WHAT IS REQUIRED: Drop the images, then output the listing exactly.
........
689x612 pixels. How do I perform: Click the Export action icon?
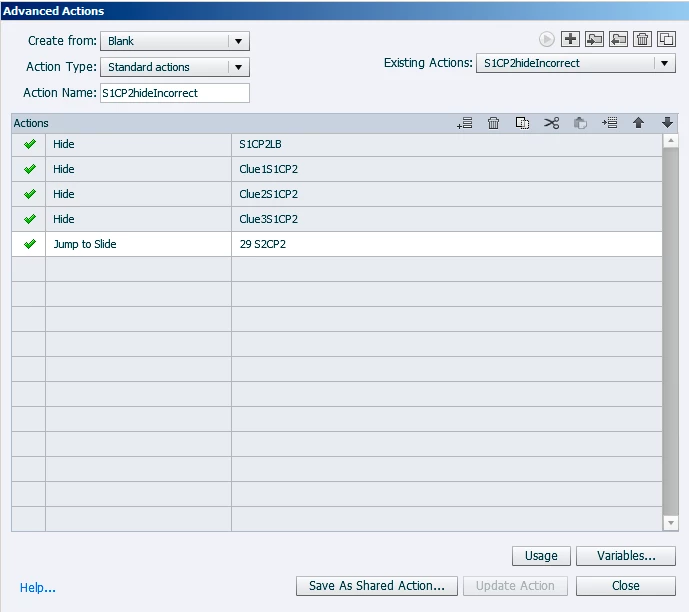[618, 39]
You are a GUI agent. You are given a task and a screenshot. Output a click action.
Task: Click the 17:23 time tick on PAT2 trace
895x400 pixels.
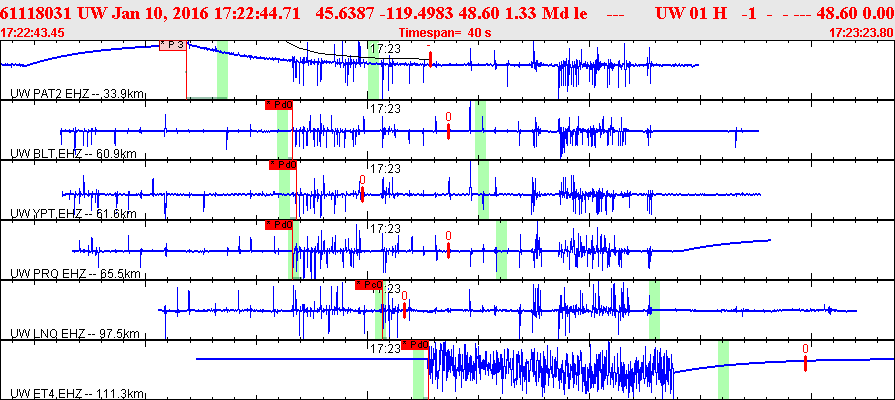385,48
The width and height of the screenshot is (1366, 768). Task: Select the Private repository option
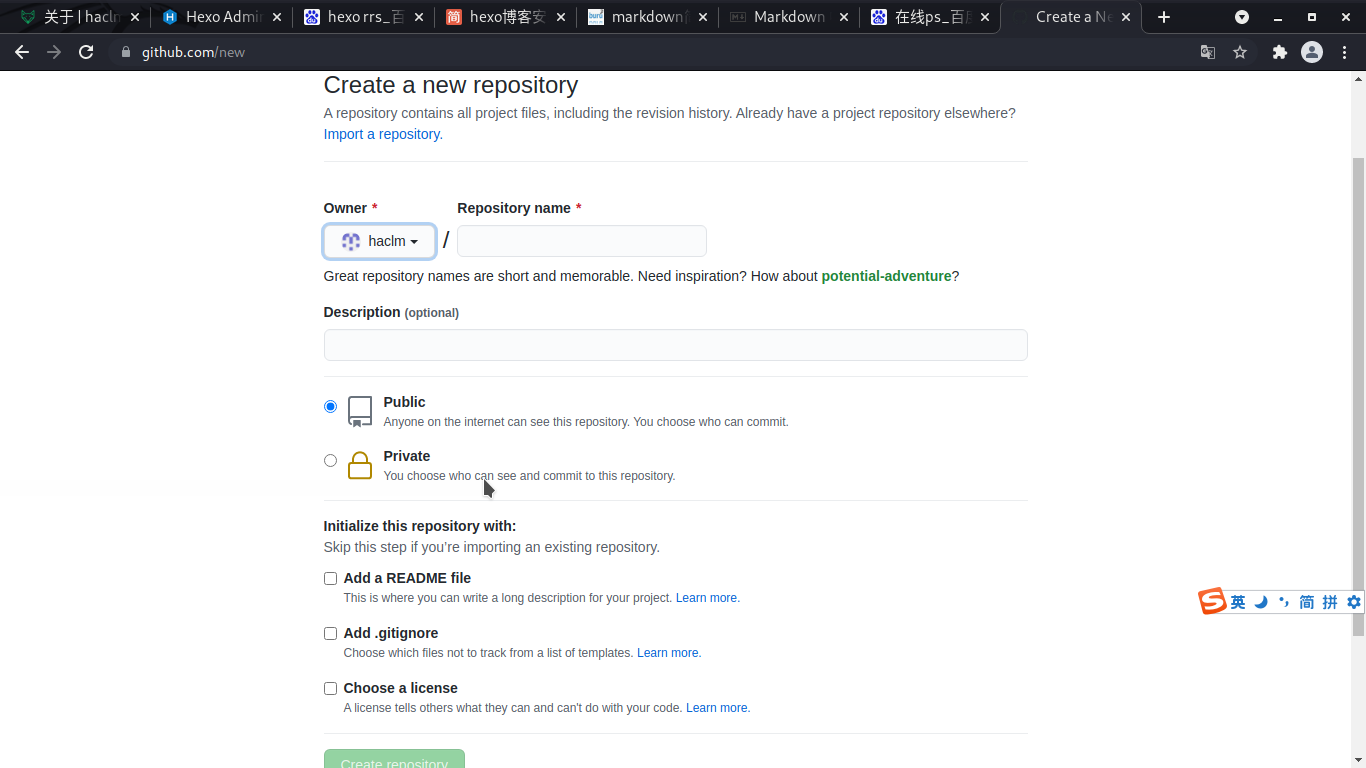tap(330, 461)
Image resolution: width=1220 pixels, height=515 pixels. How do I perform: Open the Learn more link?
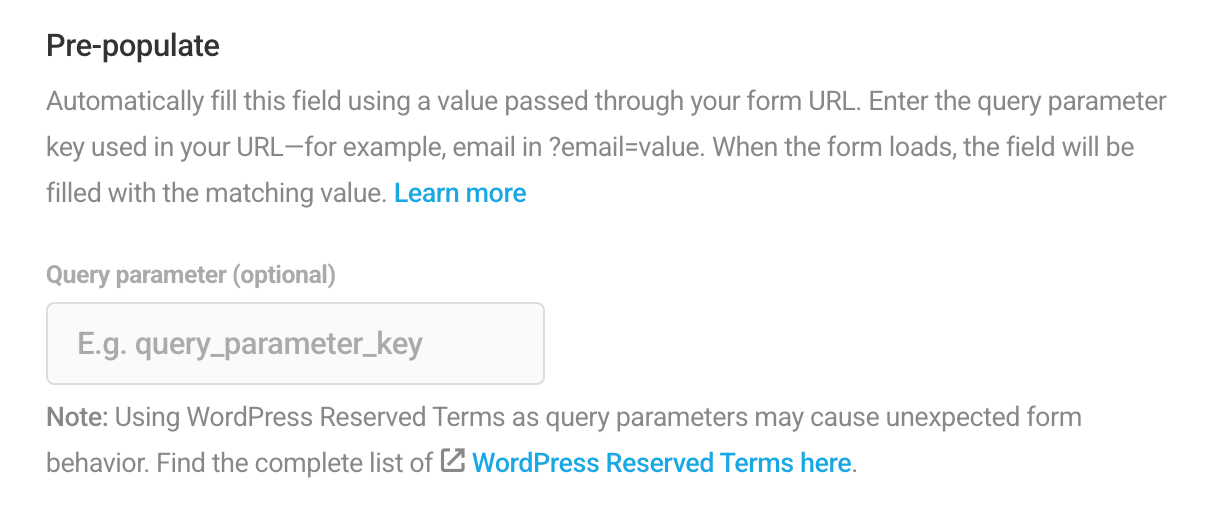(460, 193)
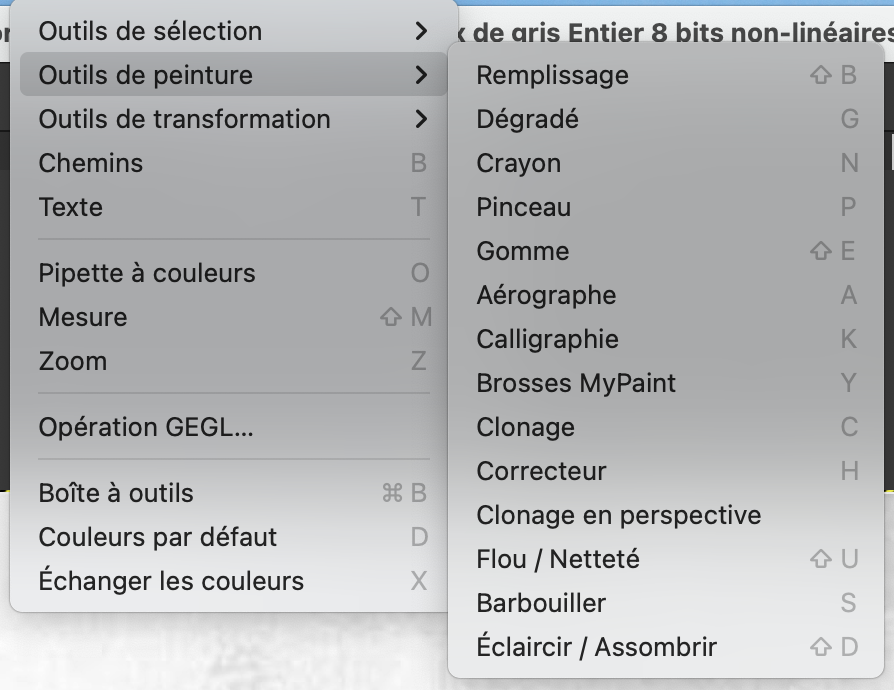Click the Éclaircir / Assombrir tool
Image resolution: width=894 pixels, height=690 pixels.
[x=597, y=647]
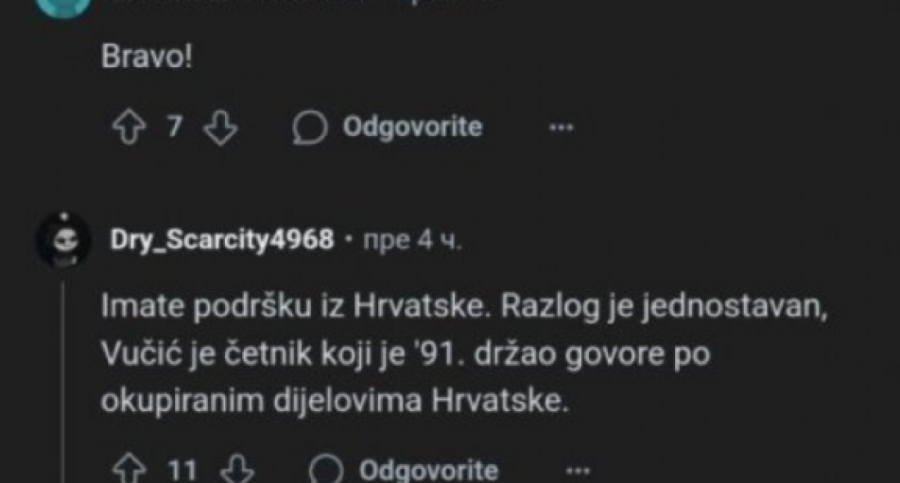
........
EXERCISE RESULT:
689x612 pixels. How do I perform: Click the Export action icon?
[618, 39]
You are a GUI agent. You are given a task and a screenshot. Output a click action.
Task: Click the 17:23 time tick on PAT2 trace
895x400 pixels.
385,48
The width and height of the screenshot is (1366, 768). Task: Select the Private repository option
tap(330, 461)
Image resolution: width=1220 pixels, height=515 pixels. How do I perform: Open the Learn more link?
(460, 193)
Click the Éclaircir / Assombrir tool
Image resolution: width=894 pixels, height=690 pixels.
[x=597, y=647]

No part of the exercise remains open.